Microsoft in discussing its summer results Thursday was evasive on acknowledging the iPad's effect on PC sales. It estimated that the PC field as a whole grew just one to three percent but used metrics that made it seem bigger, claiming that Windows copies for "traditional" PCs, excluding netbooks and Windows tablets, were up 14 percent. The software developer also pointed to business PCs growing five percent to a new high of 35 million.
The company admitted that consumer sales were "flat," but spun this as a decline in netbooks. No numbers were disclosed, although Intel revealed that Atom sales fell 32 percent in the summer.
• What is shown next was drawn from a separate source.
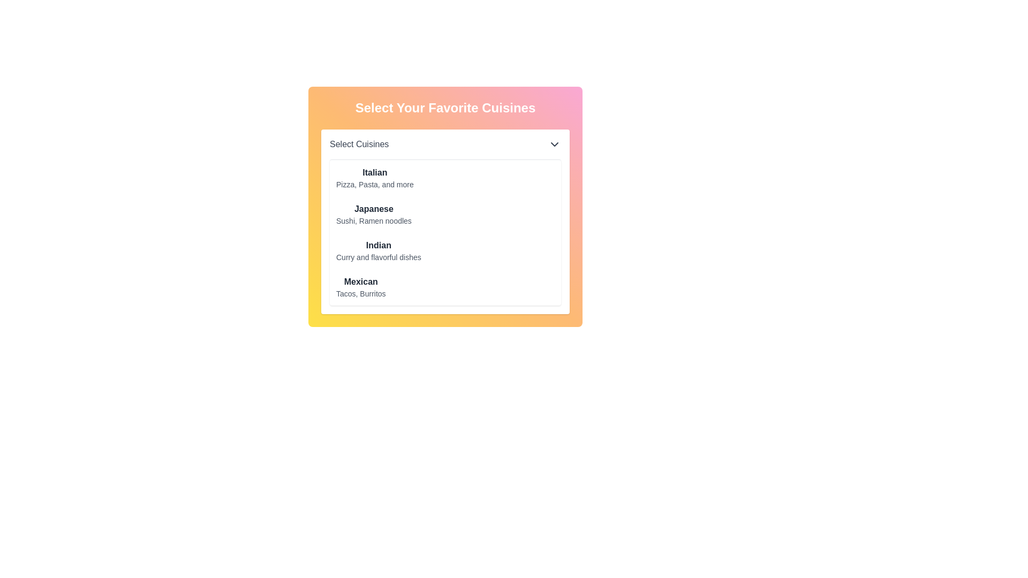 The height and width of the screenshot is (578, 1028). What do you see at coordinates (445, 144) in the screenshot?
I see `the 'Select Cuisines' dropdown button` at bounding box center [445, 144].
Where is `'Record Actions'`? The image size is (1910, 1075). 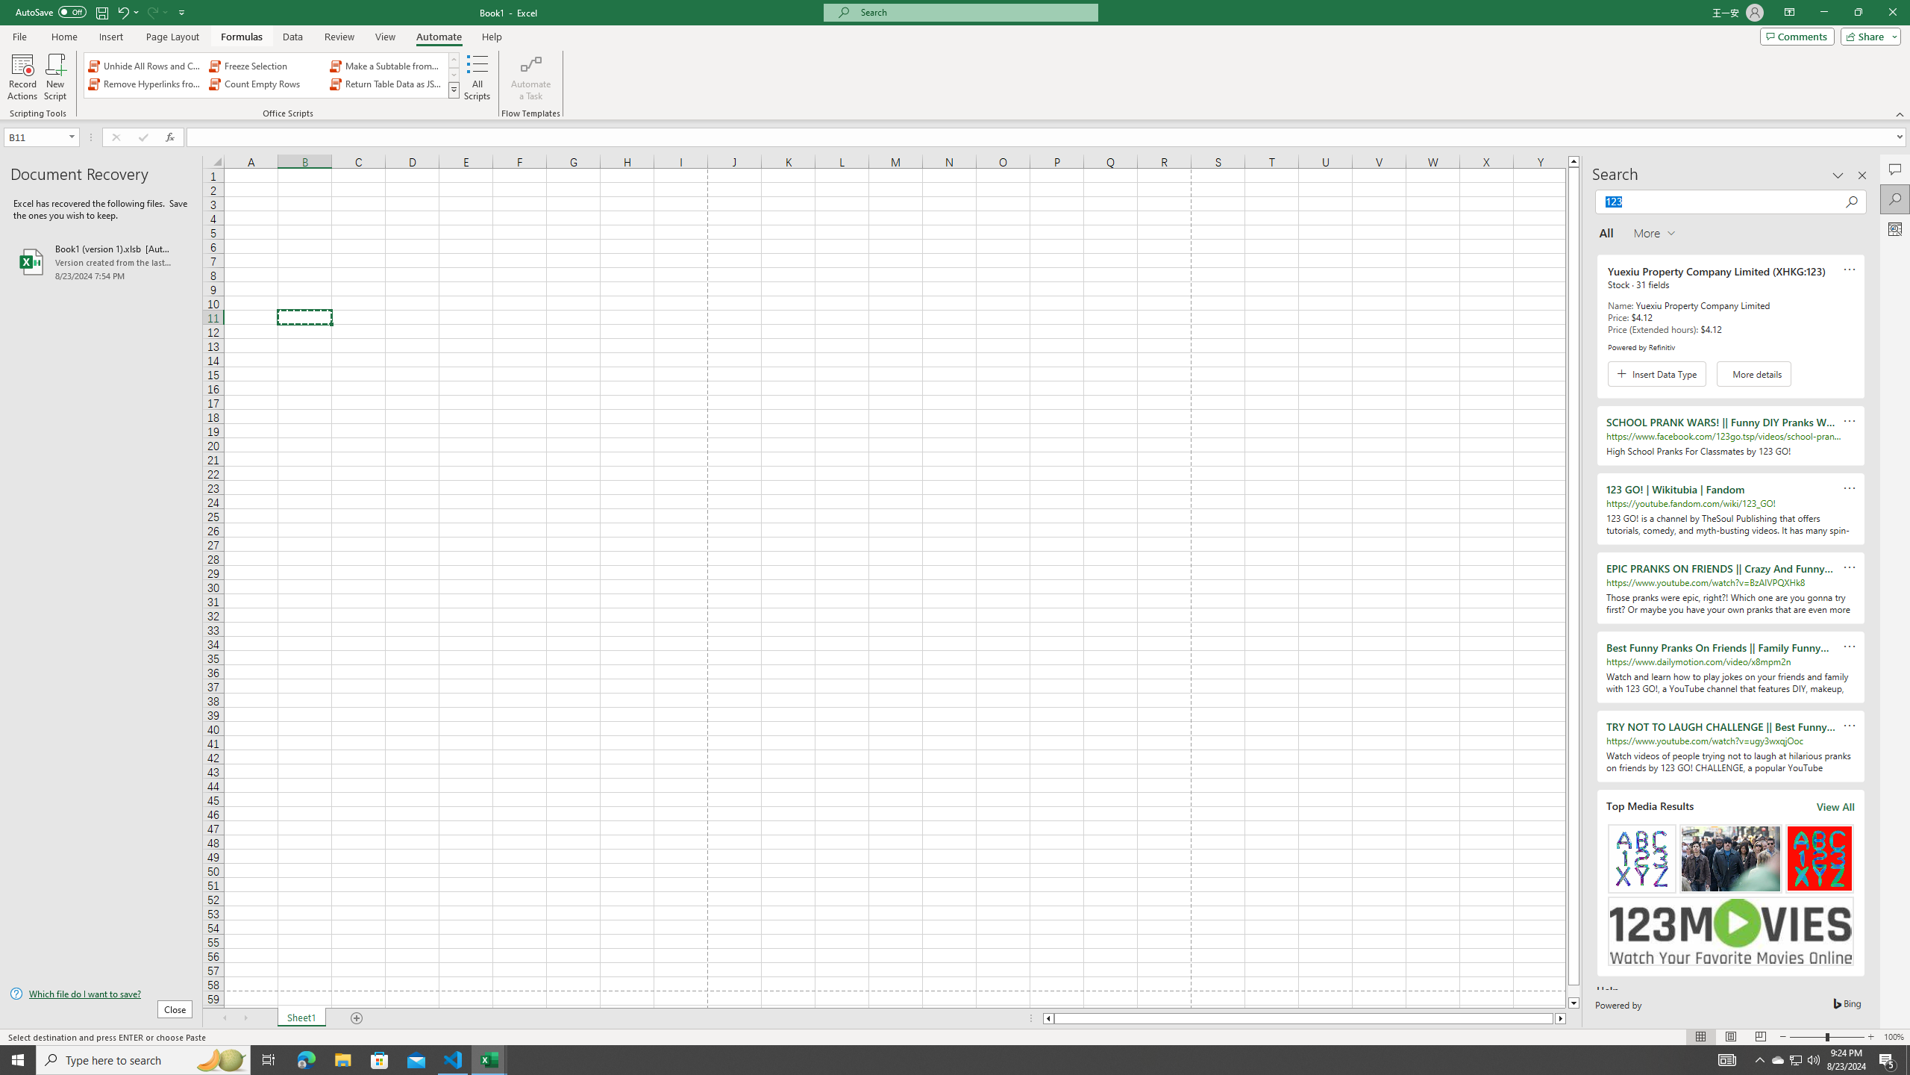 'Record Actions' is located at coordinates (22, 77).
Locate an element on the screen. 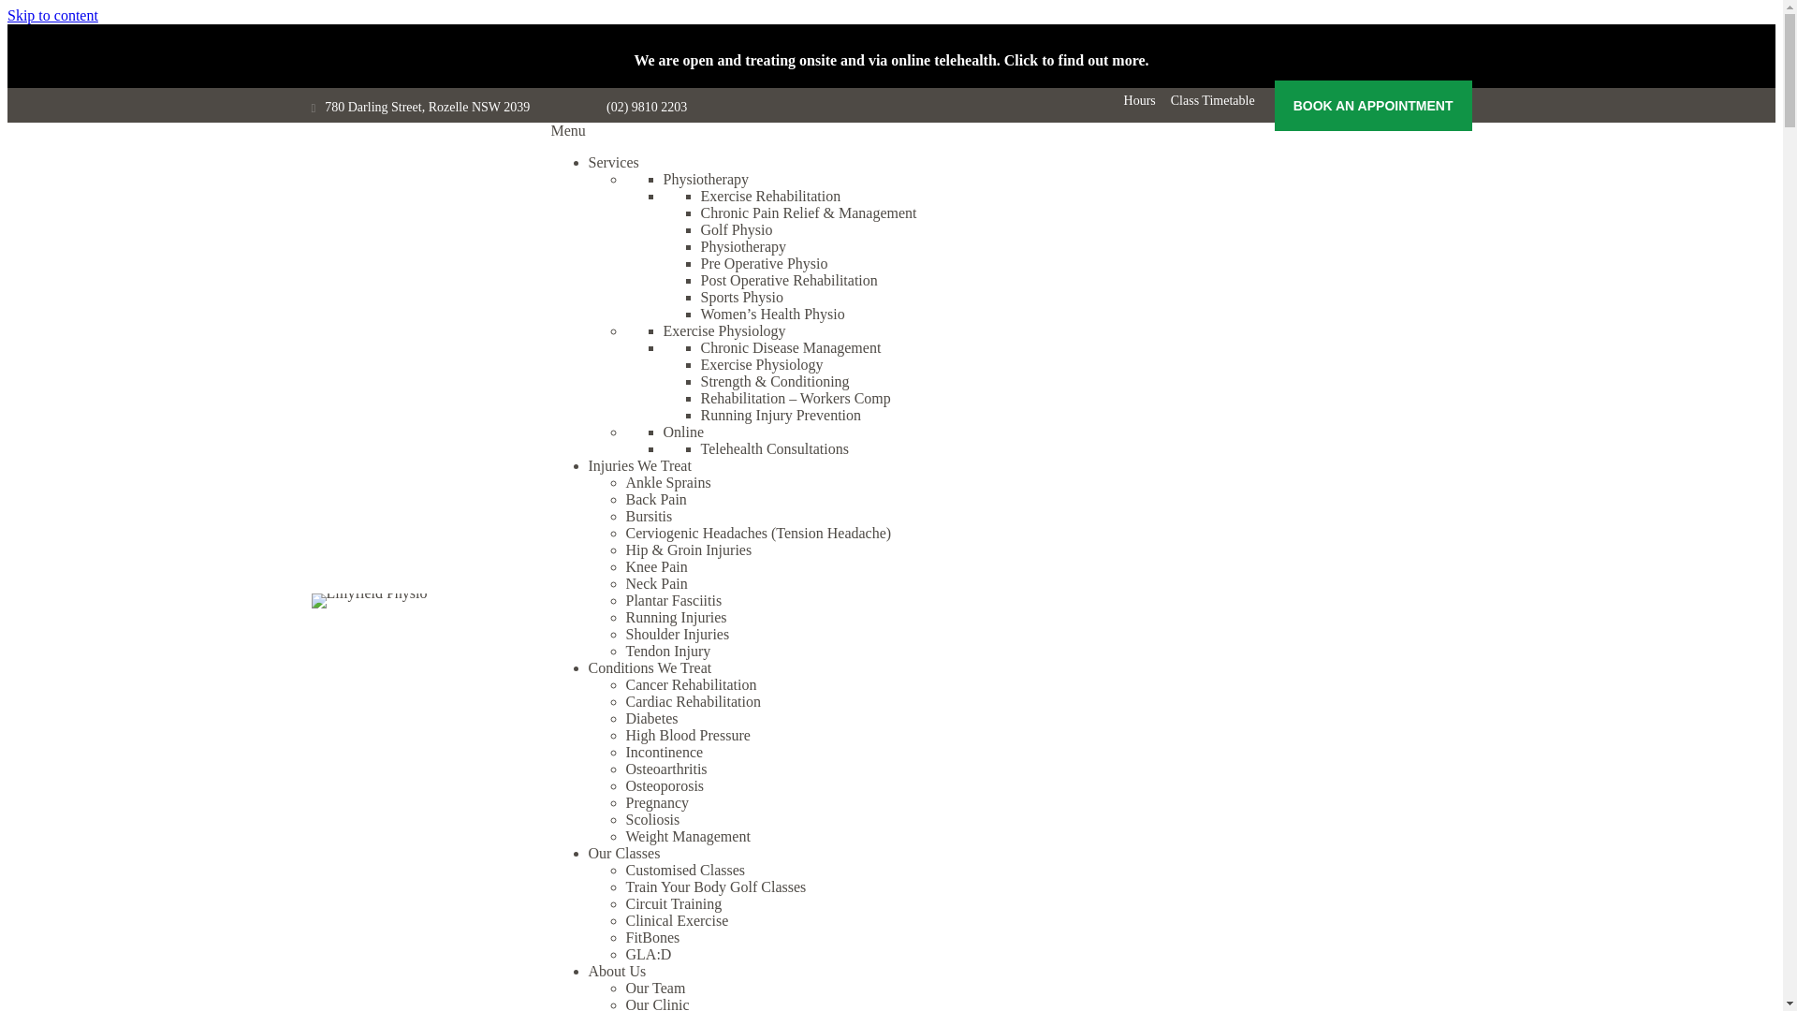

While conventional notebooks and desktops aren't as vulnerable to tablets, analysts have noted that tablets are replacing and expanding on netbooks. In those areas where they're considered more affordable, they have sometimes been appealing to those who don't like or are intimidated by the complexity of traditional computers. iPads are about 68 percent of tablet sales so far.
Mac sales also haven't been dragged down in the same ways Windows PCs have. IDC estimates showed Macs growing by 22 percent in the same period. Although still much smaller in overall share, it has so far been largely immune to the economic factors and upgrade resistance that triggered declines in Windows revenue for the first half of the year.
Microsoft isn't expected to begin addressing tablet share more significantly until Windows 8 launches, most likely sometime in 2012.